What was so important about the Holy Spirit that even the Great Commission could wait? How could Jesus assure his disciples that it would be better to have the Spirit than for Jesus himself to remain?

Presence Made Personal

As we noted above, personal and interactive relationship has always been God’s plan for his people. Living in the presence of God is absolutely essential to a thriving Christian life. As the Apostle Paul points out, only as we walk in the presence of the Spirit will we have the power to resist the passions of the flesh (Galatians 5:16). Victorious Christianity is not found in knowing a lot of theology, or manufacturing the right kind of feelings. It’s found in abiding in the presence of a Person.

The Spirit of God magnifies the love of God to us and makes it personal to us. D. Martyn Lloyd-Jones said that the best picture of what it means to be filled by the Spirit of God is given to us by Moses in Exodus 34, when Moses asks God to show him his glory. God puts Moses in the cleft of the rock and passes in front of him. As he does, he declares his name to him, his covenant love. The Spirit of God, Lloyd-Jones noted, does the same when he fills us. He puts us into Christ and declares the name of God to us, magnifying our covenant relationship as sons.

Lloyd-Jones compared this experience to the father who swoops his five-year-old son into his arms and whirls him around, saying, “You are my son and I love you!” In that moment, the boy is no more his son — legally speaking — than he was the moment before, but caught up in his father’s arms he feels his sonship more intimately. The Spirit of God, Paul says, when he fills us, sheds abroad God’s love in our heart, making our spirit rise up to say to God, “Abba, Father” (Romans 5:5; 8:15).

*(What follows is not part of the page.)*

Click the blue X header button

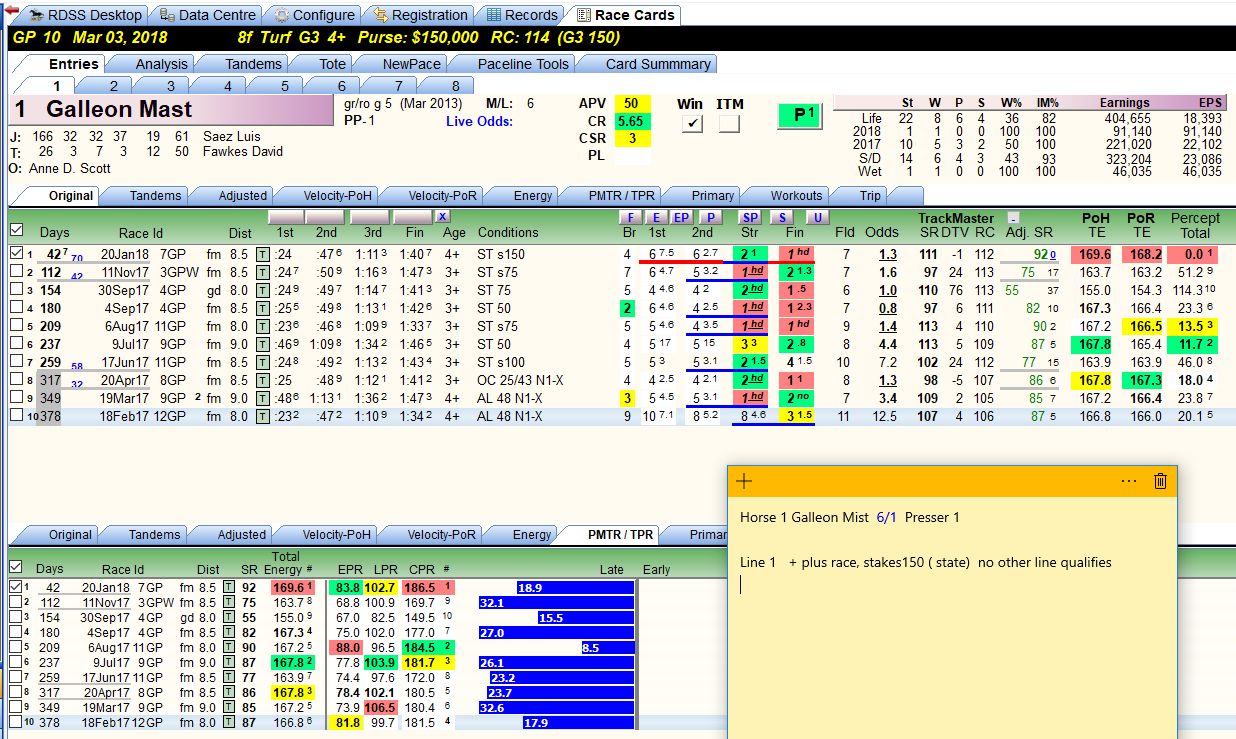tap(442, 216)
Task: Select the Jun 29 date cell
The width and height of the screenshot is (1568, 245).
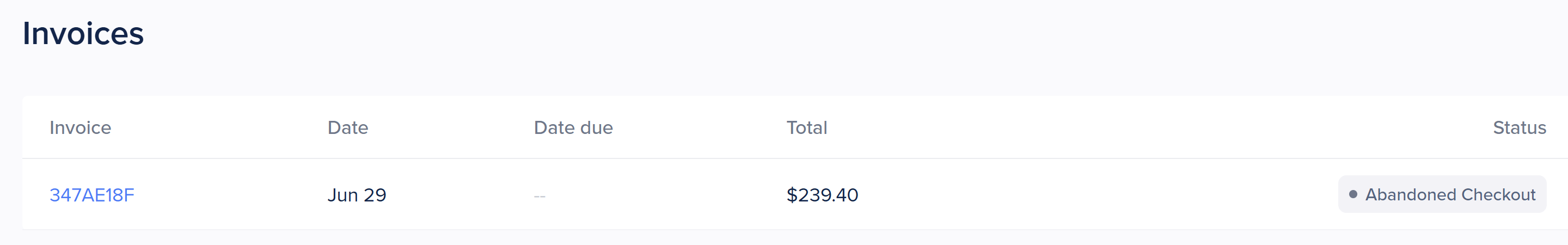Action: click(357, 195)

How would your relationship with God change if you saw his presence with you as a real person? What if you understood that feeling of conviction as his actual voice? What if you saw sin not so much as breaking a law but more as grieving someone? How would your Christianity change if you saw that when you walk through the valley of the shadow of death, he was the one bringing the promises of Scripture to mind to comfort you?

Depth in the Gospel, Fullness of the Spirit

As I’ve studied what it means to be filled with the Spirit, one of the most surprising insights I’ve made is that Paul constantly equates fullness of the Spirit with depth in the gospel. In Ephesians Paul says that as we become more intimately aware of the largeness of the love of God in Christ, we have an experience of “all the fullness of God” (Ephesians 3:14–18). In Galatians he says that we grow more full of the Spirit in the same manner we first received him — by hearing and believing the gospel (Galatians 3:1–3). Depth in one leads to fullness in the other.

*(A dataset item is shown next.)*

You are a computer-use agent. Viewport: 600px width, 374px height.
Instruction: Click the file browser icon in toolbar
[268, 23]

Many Reformed and Baptist people don’t make that connection. We think growth in the gospel merely yields new affections for, and joy in, God. And of course, that it does. But sometimes we don’t realize that the presence of those affections and joy is, in reality, the presence of a Person — a living, moving Person. It is God himself. The Spirit himself “floods our hearts” with the love of God, and cries up from our spirit “Abba, Father!” (Romans 5:5; 8:15).

“Charismatic” Christians can sometimes forget that fullness of the Spirit is found primarily in depth in the gospel. We seek him in the mystical and the spectacular, forgetting that the Spirit’s primary desire is to magnify Jesus in our hearts (John 16:14).

On both sides, we risk missing something absolutely critical. The Baptist/Reformed side majors on gospel and doctrine, but often has little to no awareness of the presence of the Spirit. The more charismatic side majors on the Spirit, but often forgets that he is tied to the gospel. Both sides need to learn that there is a profound and inseparable unity between the two.

By going deep into the gospel you become alive in the Spirit. Thus, as D. Martyn Lloyd-Jones said, “I spend half my time telling Christians to study doctrine, and the other half telling them doctrine is not enough!” We need to hear both.